> Extracted data:
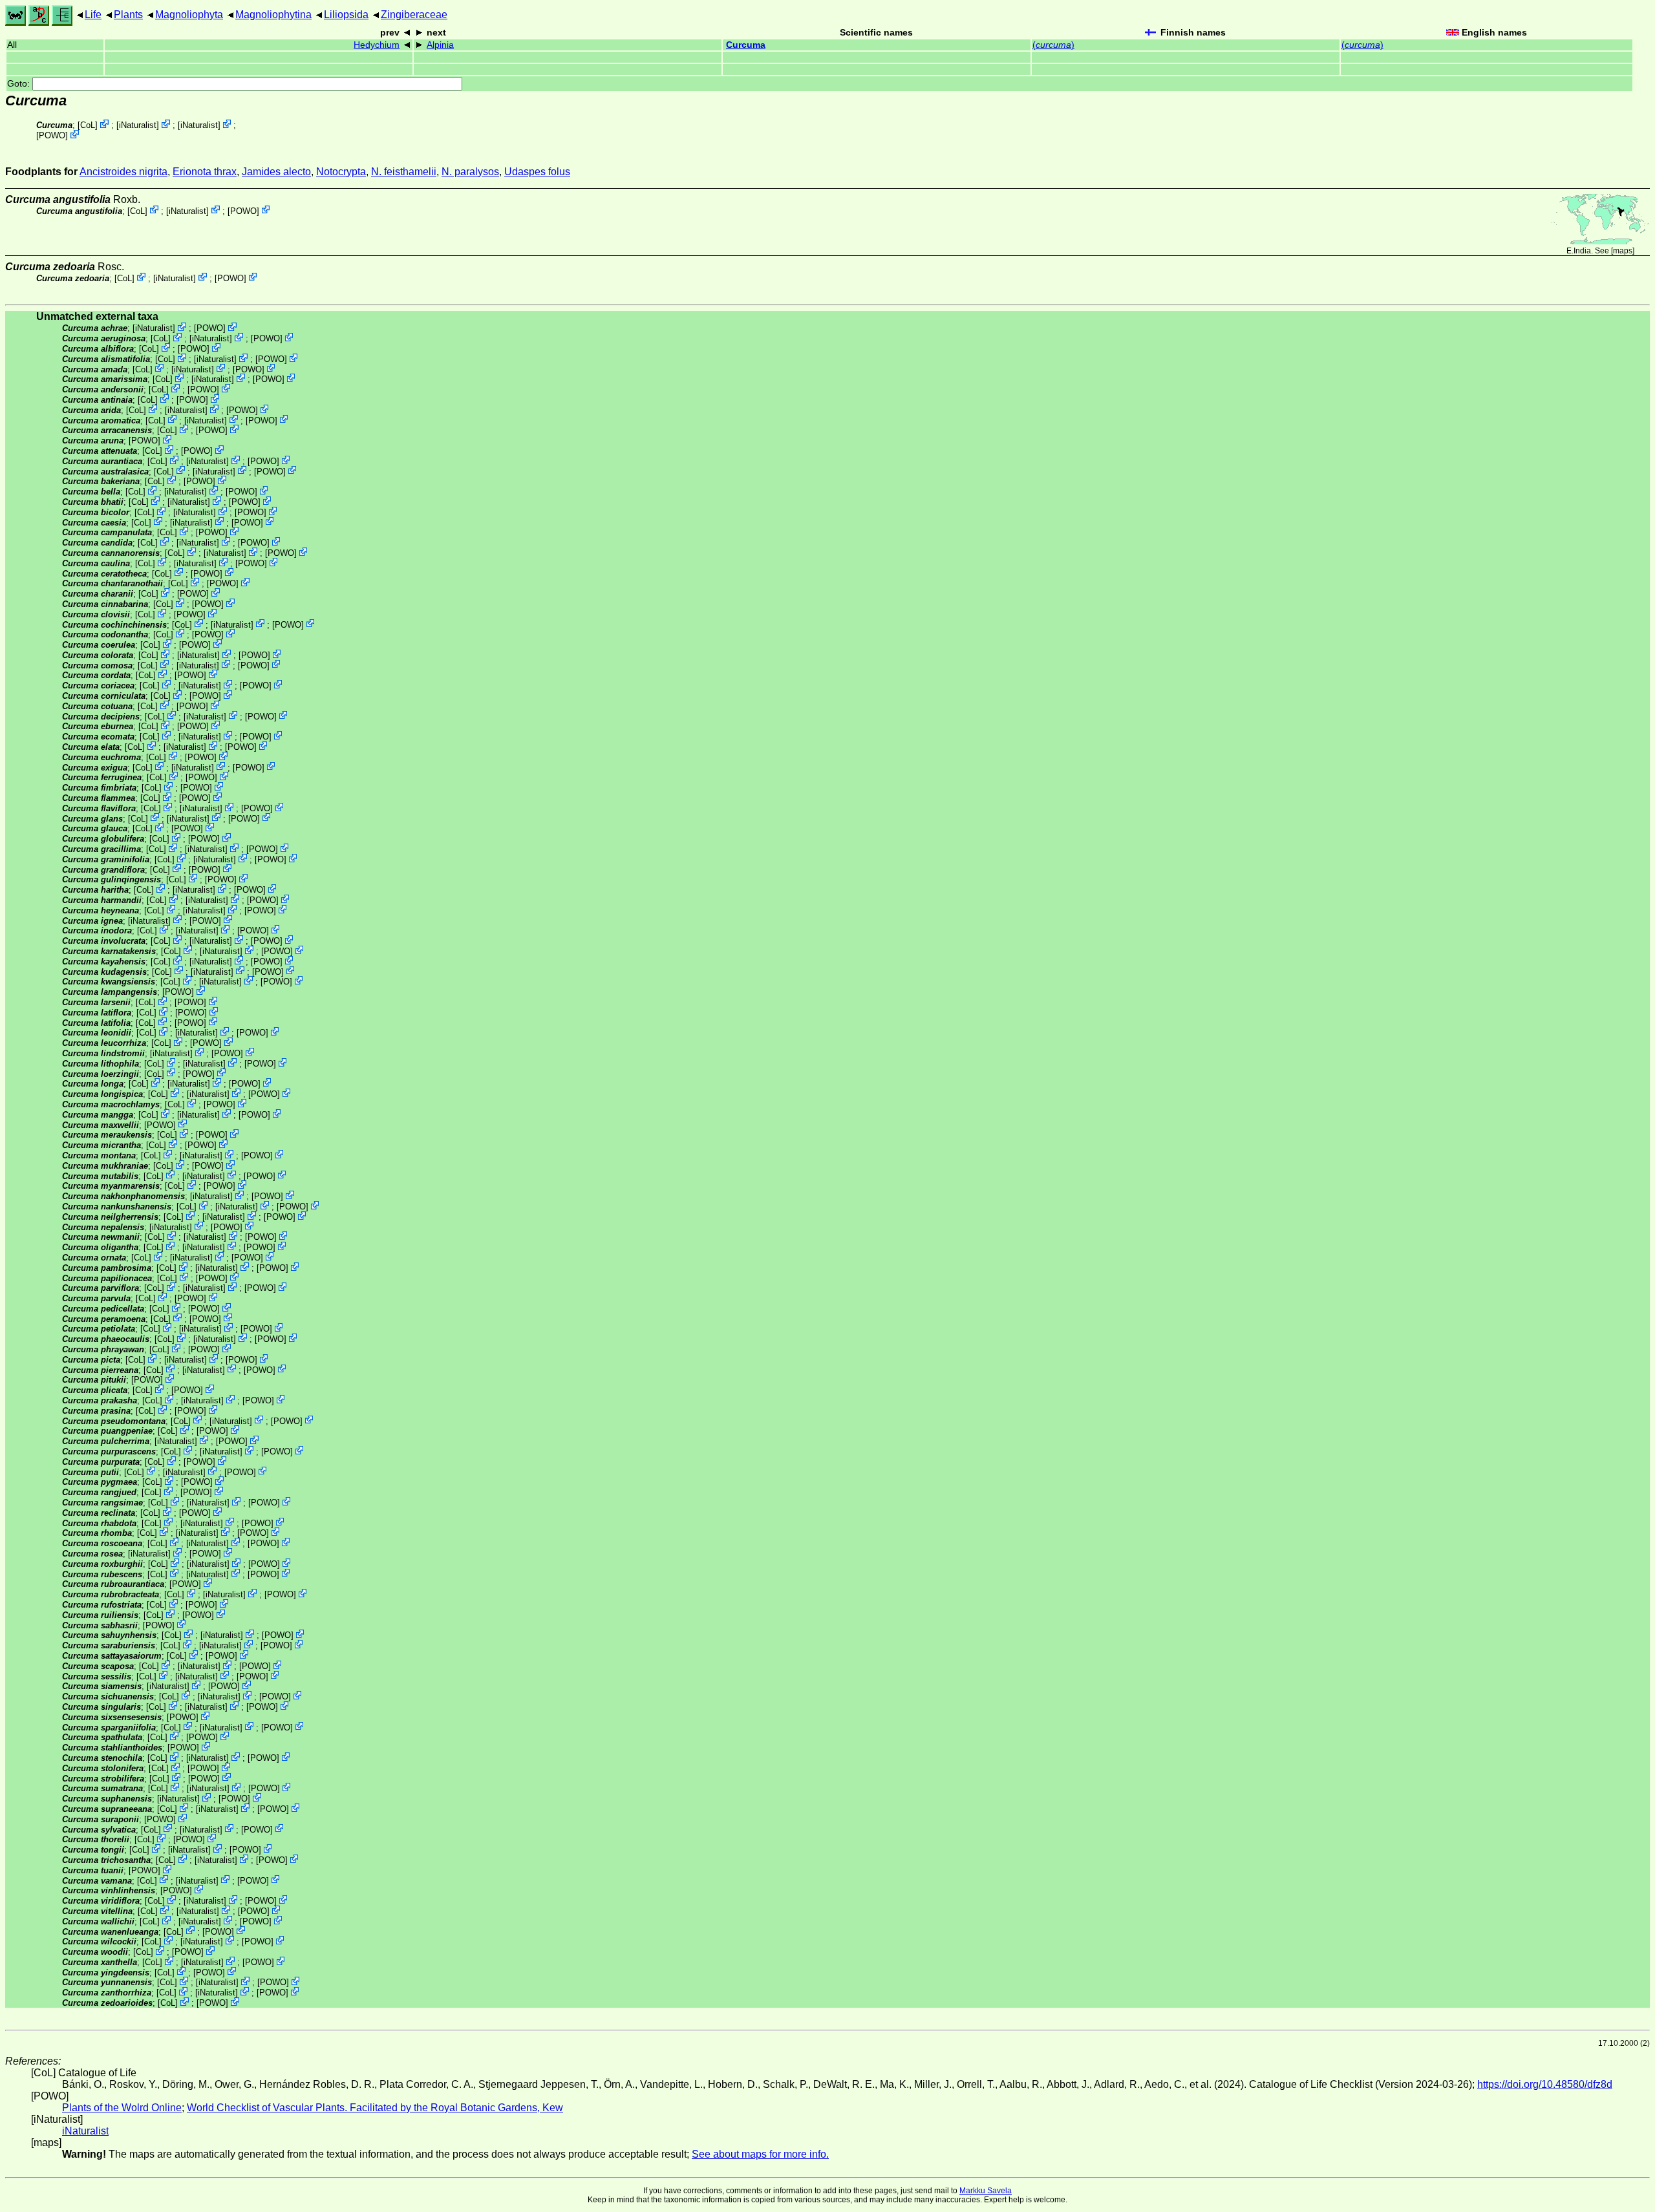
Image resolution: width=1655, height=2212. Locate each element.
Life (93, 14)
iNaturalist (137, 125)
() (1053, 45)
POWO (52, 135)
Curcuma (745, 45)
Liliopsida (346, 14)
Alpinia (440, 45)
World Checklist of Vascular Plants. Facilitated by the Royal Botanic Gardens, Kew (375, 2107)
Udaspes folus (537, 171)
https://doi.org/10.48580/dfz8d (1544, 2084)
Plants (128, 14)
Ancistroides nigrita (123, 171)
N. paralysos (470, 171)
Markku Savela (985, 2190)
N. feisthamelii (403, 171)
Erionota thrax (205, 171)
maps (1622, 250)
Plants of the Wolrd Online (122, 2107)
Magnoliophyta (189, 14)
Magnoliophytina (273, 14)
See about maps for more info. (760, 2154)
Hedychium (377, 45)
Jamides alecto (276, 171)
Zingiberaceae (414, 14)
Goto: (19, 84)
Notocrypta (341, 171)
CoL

> Directions: List the lines of the entries that include "Plants".

> Result of the task:
World Checklist of Vascular Plants. Facilitated by the Royal Botanic Gardens, Kew (375, 2107)
Plants (128, 14)
Plants of the Wolrd Online (122, 2107)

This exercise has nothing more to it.